Het Uitvoeringsinstituut Werknemersverzekeringen (UWV) zal als eerste aansluiten op de infrastructuur van het CJIB. Daarna zullen ook het Zorginstituut Nederland (ZIN), de Rijksdienst voor Ondernemend Nederland (RVO.nl), de Dienst Uitvoering Onderwijs (DUO) en het Centraal Administratiekantoor (CAK) aansluiten. Het CJIB zal voor die organisaties incassowerkzaamheden gaan verrichten, waaronder het inschakelen van een gerechtsdeurwaarder.
Het is mij bekend dat de opdracht van het CJIB in het kader van Clustering Rijksincasso door gerechtsdeurwaarders als een belangrijke opdracht wordt beschouwd. Zoals bij alle aanbestedingen vindt ook hier een zorgvuldig traject plaats om tot gunning van deze opdracht te komen. Ik ben van mening dat de overheid en aan haar gelieerde organisaties grote zorgvuldigheid moeten betrachten bij de prijsafspraken tussen gerechtsdeurwaarders en de desbetreffende organisatie. Ik deel de mening dat de zorgvuldigheid en continuïteit van de ambtsuitoefening een belangrijk goed is. Onderstaand licht ik toe op welke wijze het CJIB dit heeft meegenomen in het aanbestedingstraject.
Om een helder antwoord te kunnen geven op uw vraag over de prijsafspraken tussen CJIB en de gerechtsdeurwaarders schets ik eerst welke vergoedingen kunnen worden onderscheiden bij de uitvoering van werkzaamheden voor het CJIB in het kader van Clustering Rijksincasso. Aan de ene kant zijn er vergoedingen die de opdrachtgever (CJIB) aan de opdrachtnemer (de gerechtsdeurwaarder) uitkeert. Aan de andere kant zijn er vergoedingen die de opdrachtnemer op grond van de van toepassing zijnde wet- en regelgeving in rekening mag brengen bij de debiteur.

◆ **INVOERGEGEVENS**
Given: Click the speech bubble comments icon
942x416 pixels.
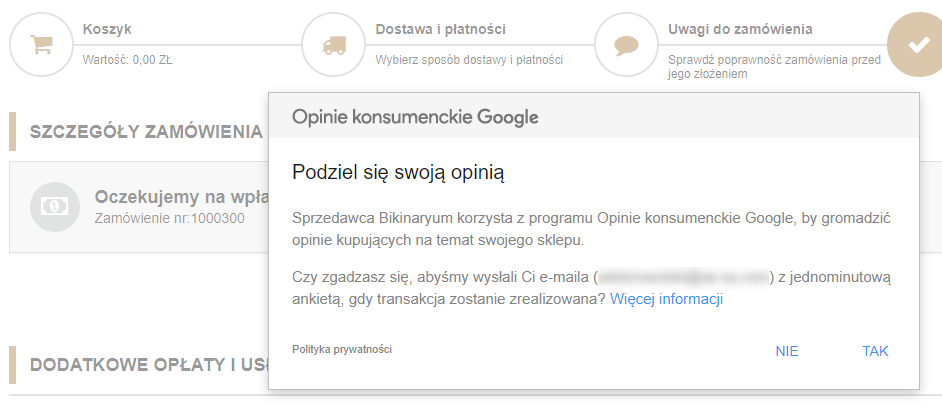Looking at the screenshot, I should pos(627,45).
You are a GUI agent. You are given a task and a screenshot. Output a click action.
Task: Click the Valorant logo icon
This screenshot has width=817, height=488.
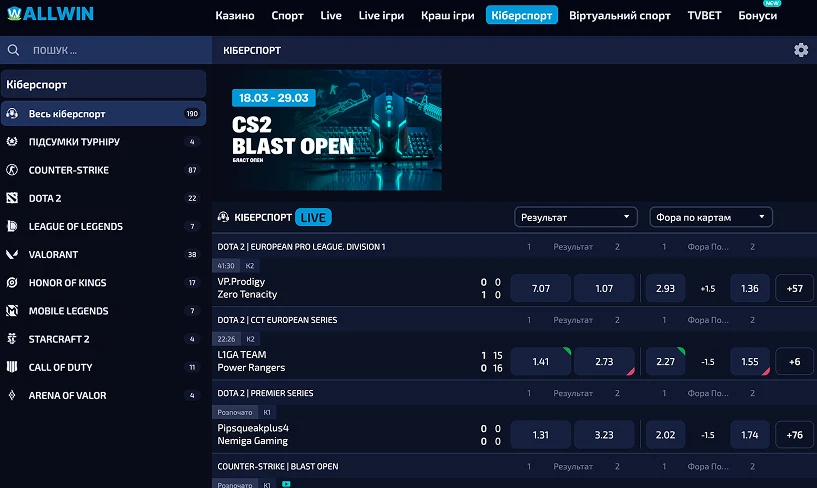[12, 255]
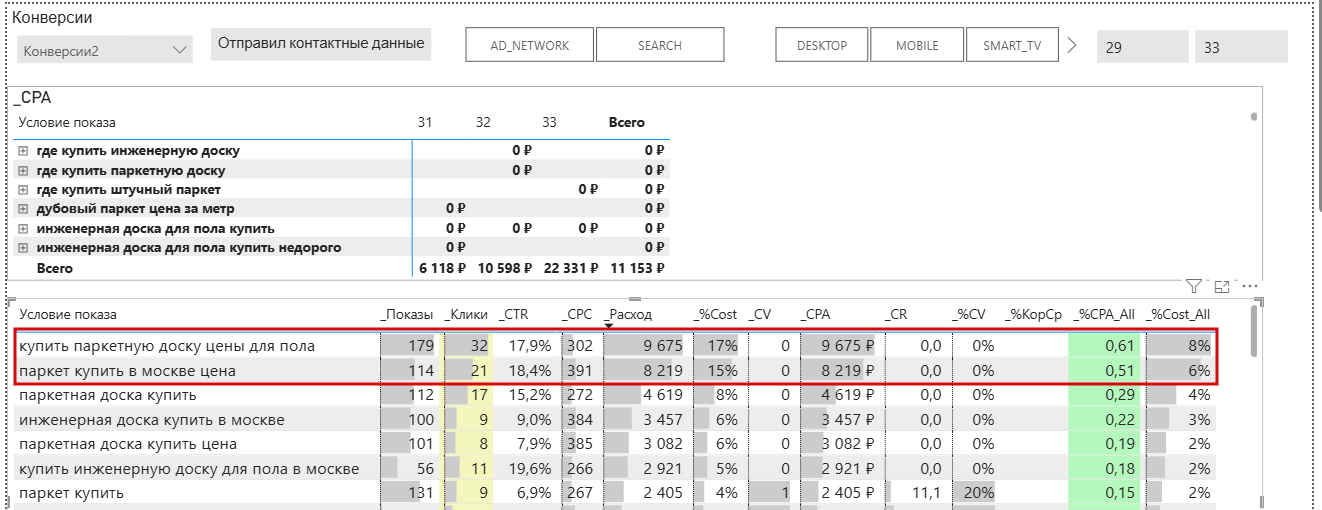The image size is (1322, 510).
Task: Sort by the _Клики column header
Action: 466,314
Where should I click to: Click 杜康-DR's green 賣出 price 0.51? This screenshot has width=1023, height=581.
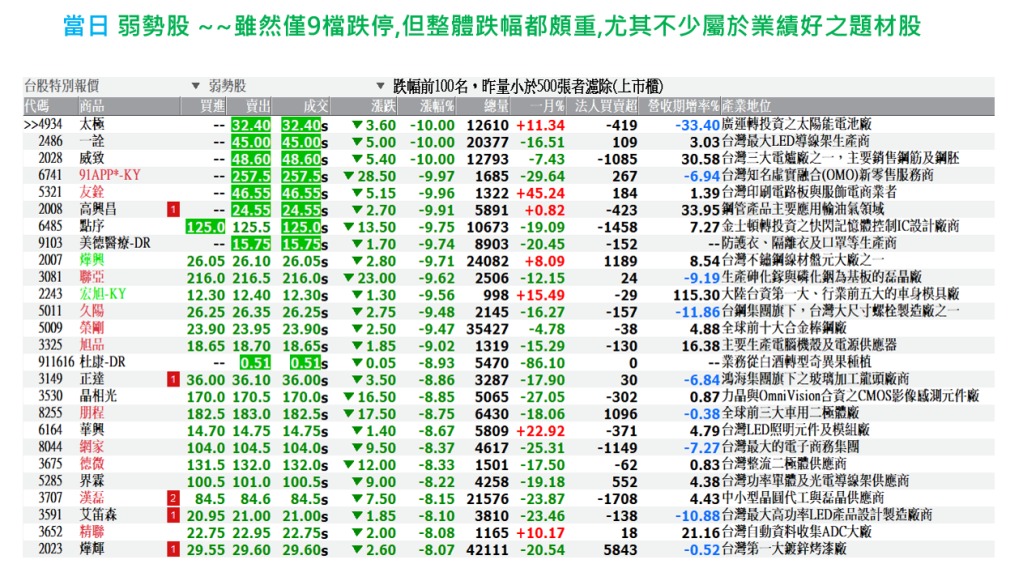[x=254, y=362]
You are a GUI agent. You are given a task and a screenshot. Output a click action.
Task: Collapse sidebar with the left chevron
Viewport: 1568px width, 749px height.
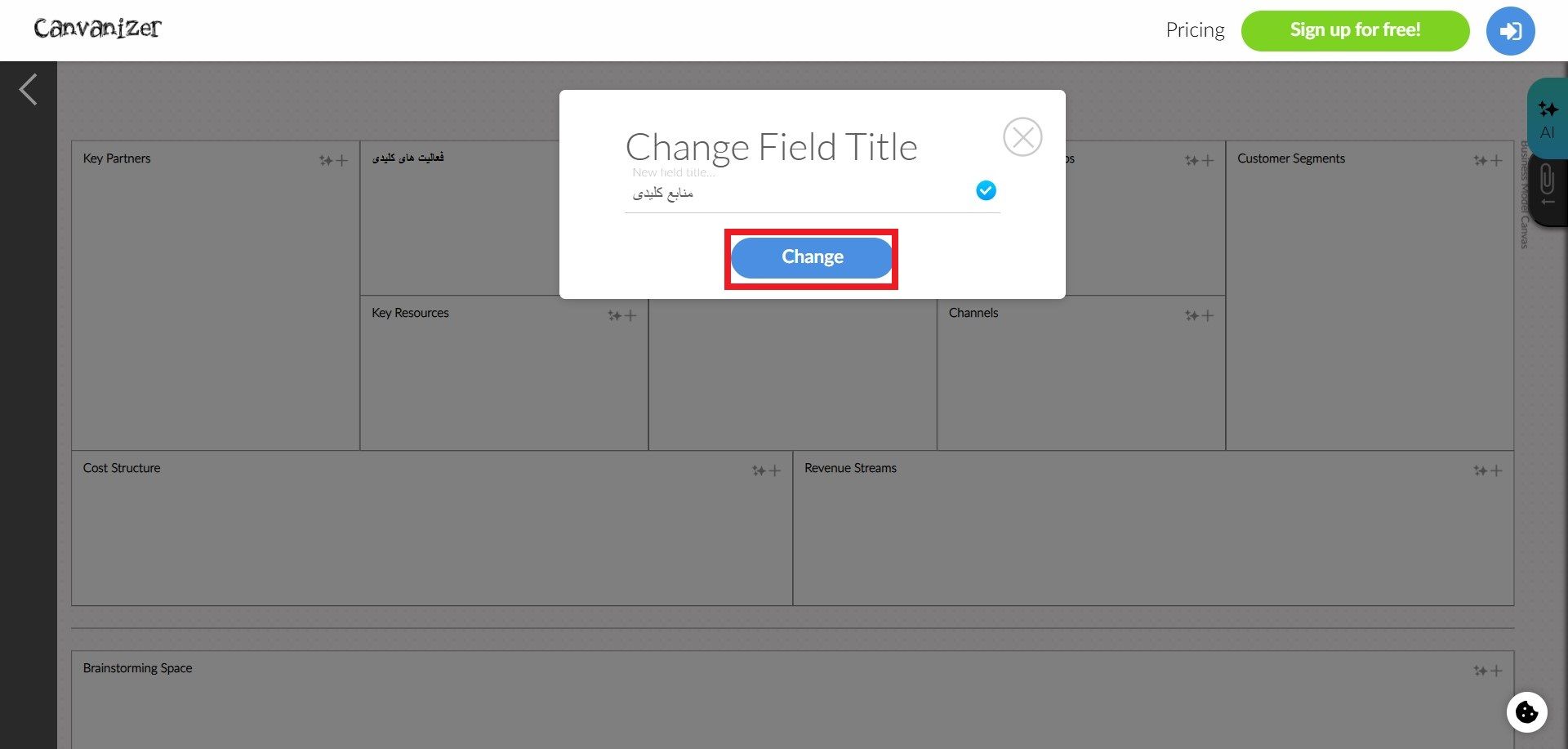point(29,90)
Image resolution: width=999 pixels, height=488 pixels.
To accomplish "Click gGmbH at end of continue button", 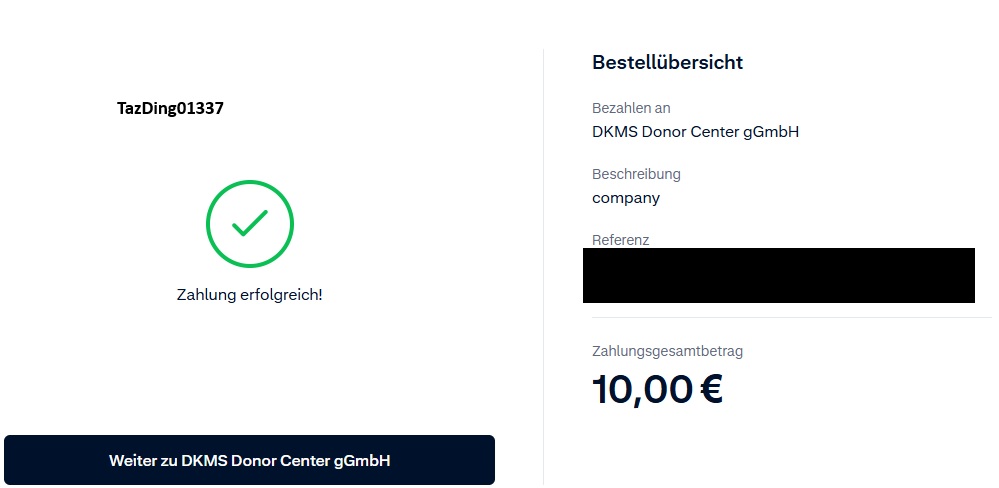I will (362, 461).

...

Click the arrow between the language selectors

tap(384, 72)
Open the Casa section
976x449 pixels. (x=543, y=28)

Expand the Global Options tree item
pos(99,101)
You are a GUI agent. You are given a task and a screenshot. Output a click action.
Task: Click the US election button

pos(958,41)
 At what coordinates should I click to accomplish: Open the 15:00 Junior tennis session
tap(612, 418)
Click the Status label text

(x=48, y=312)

==

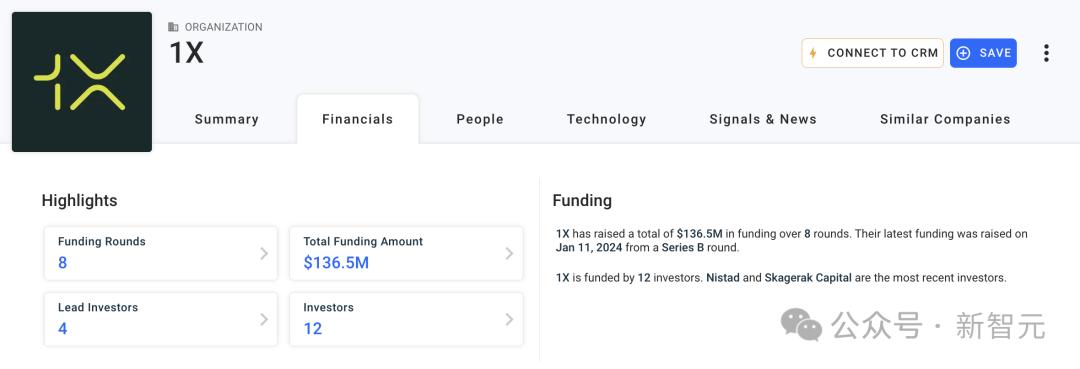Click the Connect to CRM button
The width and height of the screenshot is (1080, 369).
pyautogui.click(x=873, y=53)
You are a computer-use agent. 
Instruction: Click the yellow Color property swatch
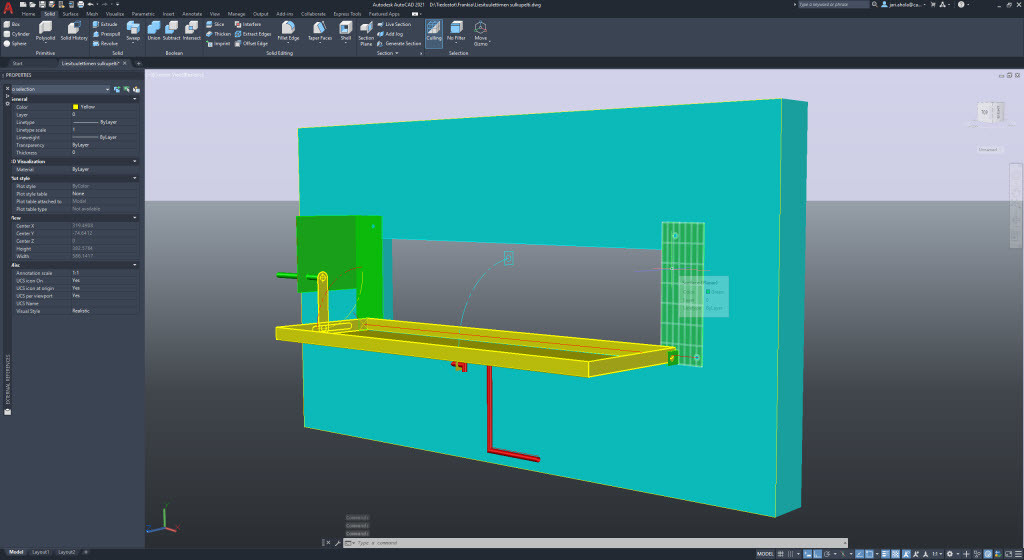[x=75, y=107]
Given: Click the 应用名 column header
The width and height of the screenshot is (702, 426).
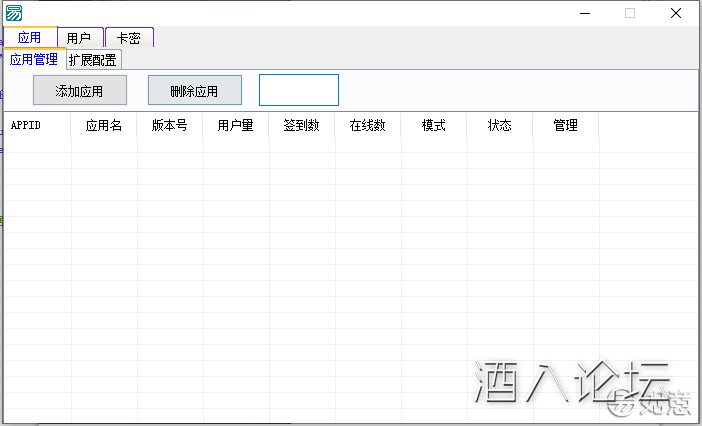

◆ **OPGAVE**
Welke organisaties gaan volgens het fragment over Clustering Rijksincasso aansluiten op de infrastructuur van het CJIB? Noem ze allemaal. Voor deze opgave heb je de gegevens niet nodig.

◆ **ANTWOORD**
- Uitvoeringsinstituut Werknemersverzekeringen (UWV)
- Zorginstituut Nederland (ZIN)
- Rijksdienst voor Ondernemend Nederland (RVO.nl)
- Dienst Uitvoering Onderwijs (DUO)
- Centraal Administratiekantoor (CAK)